The camps are both for civil disobedience and for education. The teachers' union is responsible for one of the camps, where they built a one-room school they use for discussions about the militarization of Vieques and Puerto Rico.

Almost all the people from Vieques who visit the area for the first time say, "I can't believe I can be arrested for stepping on my own land."

The people in Vieques truly feel that they are rescuing their land permanently and they are not waiting for the Navy to leave before they take action.

As Marxists we have to pay close attention to this struggle. Of the colonial question, Lenin wrote that "Socialists must not only demand the unconditional and immediate liberation of the colonies without compensation," they "must render determined support to the more revolutionary elements _ and assist their rebellion--and if need be, their revolutionary war--against the imperialist powers that oppress them."

The Pentagon does not want to leave Vieques. In fact, in the 1980s, after the great struggles of the Vieques fishers during the 1970s, a U.S. Congressional panel recommended that the Navy leave the island.

Nothing happened.

Now in 1999, the U.S. Senate held hearings and Clinton formed a panel on the same issue.
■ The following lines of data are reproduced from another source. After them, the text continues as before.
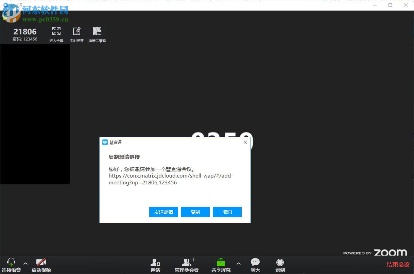The width and height of the screenshot is (414, 274).
Task: Click the 邀请 invite icon in toolbar
Action: click(x=155, y=265)
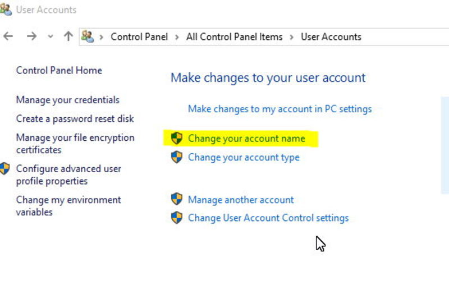
Task: Open Manage your credentials link
Action: [67, 100]
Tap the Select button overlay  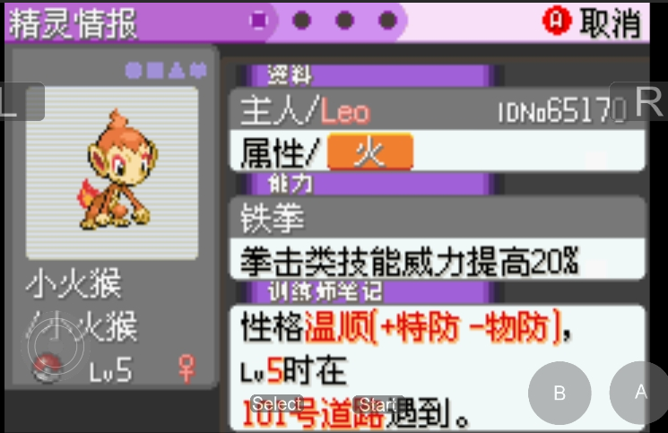tap(277, 404)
The result: the recommendation that the Navy vacate in five years. But the people in P.R. said: "No! We want the Navy out now, not in five years!"

The struggle is taking on a more urgent turn. The Pentagon wants to re-start bombing Vieques on Dec. 1. It wants the battleship USS Eisenhower and its fleet--set to go to the Persian Gulf in February--to practice with live ammunition in Vieques. Right now the battleship complex is maneuvering off the north coast of Puerto Rico, ready to sail south to Vieques.

This only makes the encampment movement more determined.

Already they are making plans in the event of arrests. Students, unions, religious and social organizations are also making their plans to react.

U.S. Navy out of Vieques! Viva Puerto Rico libre! Free Mumia!